=== TASK SET ===
- A) Answer these questions using the text on synthetic networks, one line each and marked the same way:
(i) In what field is Ulrich Meyer a professor?
(ii) How much RAM do most computers have, according to the text?
(iii) What was the topic of Manuel Penschuck's doctoral thesis?
- B) The text on synthetic networks names the things that now need many gigabytes of data. List every one of them.
- C) Carry the text on synthetic networks forward, starting right after its final sentence.
# Start of READING PASSAGE
If technical or data protection reasons complicate the analysis of real networks, they can be simulated using synthetic networks.
Researchers at Goethe University Frankfurt are developing synthetic networks that do not require supercomputers but instead can run on off-the-shelf PCs.

Tests on artificial networks

“There are many applications that require synthetic networks,” says Ulrich Meyer, Professor of Algorithm Engineering at Goethe University Frankfurt and a fellow at the Frankfurt Institute for Advanced Studies (FIAS). In some applications, data protection plays a role, which is why, for example, people often use only simulated data to study contacts between users on social media. Or researchers want to play through different scenarios that do not yet exist in order, for example, to introduce new functions in social media and examine possible links between people beforehand. Sometimes, it is also extremely difficult to obtain exact data, such as in the case of neural connections in the nervous system. In physics, too, large amounts of synthetically generated data are needed to train algorithms for many different applications. In some network analyses, the real-world datasets are so vast that it would take a long time to feed them into a supercomputer.

But such an “electronic brain” can generate a comparable synthetic network itself in a short time. This is because supercomputers not only have thousands of processors, which enable extremely fast computing operations, but also the enormous memory capacity that is needed to access and process the many gigabytes or terabytes of data that larger networks can produce. On the downside, computing time on supercomputers is expensive and limited in terms of availability. “That’s why we’ve been working with our research team for years to optimize the processes for generating synthetic networks,” says Meyer. The goal is to make working with larger synthetic networks feasible on ordinary computers. So far, however, the 8 to 16 gigabytes of RAM available on most computers are not up to the task, as computer scientist Meyer explains: “This is where the difficulty lies because the computer has to transfer data from RAM to the hard disk, which significantly increases loading times for unstructured access patterns. This slows down the computer significantly – by several orders of magnitude – and can quickly make working with such networks impossible.”

PC instead of supercomputer

Another member of the team is Manuel Penschuck, whose doctoral thesis dealt with the generation of synthetic networks. He is now working as a postdoctoral researcher in the Frankfurt group. As he points out, the scalability of such processes is crucial. “If it were possible to create large networks on ordinary computers in a reasonable amount of time, then this could make many applications possible that today we cannot even anticipate,” he says. This has often been the case in the past: new technical possibilities lead to new applications. When the first personal computers came onto the market, no one could have imagined that private individuals would ever need more than a few megabytes of storage space. But today, video games, image processing and video editing require many gigabytes of data.
# End of READING PASSAGE
# Start of MATERIAL
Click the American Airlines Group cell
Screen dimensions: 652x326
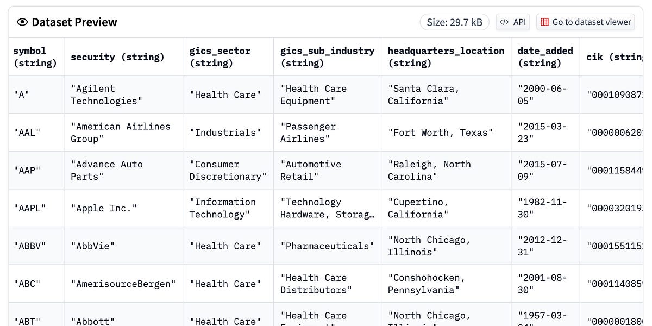pos(121,132)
# End of MATERIAL
=== ANSWERS FOR THE EXERCISE ===
- A)
(i) Algorithm Engineering
(ii) 8 to 16 gigabytes
(iii) The generation of synthetic networks

- B) Video games, image processing, video editing

- C)
The fact that so many unstructured access operations occur when creating synthetic networks is due to the networks’ architecture: “In many network models, if you add a new node to a network, it can be linked to random other nodes from the existing network,” explains Penschuck. “If the old node is not in the main memory but located on the hard disk, it must be read from there first.” The Frankfurt researchers have therefore developed special systems for mitigating slow hard disk or SSD access.

Complex supply network: staff at 50Hertz control and monitor the power transmission network in northern and eastern Germany. Photo: 50Hertz

Performance savings through smart structures

“Our process is based on smart data structures,” says Meyer. In smart structures, the nodes are pre-sorted and then stored in structured blocks in the memory. Sufficiently complex networks can also be divided into smaller sub-networks. Adding new nodes and connections can then be parallelized – that is, spread over several processor cores in the computer. To process a variety of tasks more quickly, today’s computers have several processor cores on the central chip. This also speeds up the generation of synthetic networks accordingly.

“With the help of all these tricks, we can prevent computing speed from being brought to its knees as soon as the network no longer fits into the computer’s main memory,” says Penschuck. “Indeed, we pay for that because our method – due to the way that the data are structured – is somewhat slower in smaller networks than the equivalent standard process for generating synthetic networks. But while the standard methods on large networks are roughly a thousand times slower once the memory is filled up with the network data, the network generators we have developed lose hardly any speed.”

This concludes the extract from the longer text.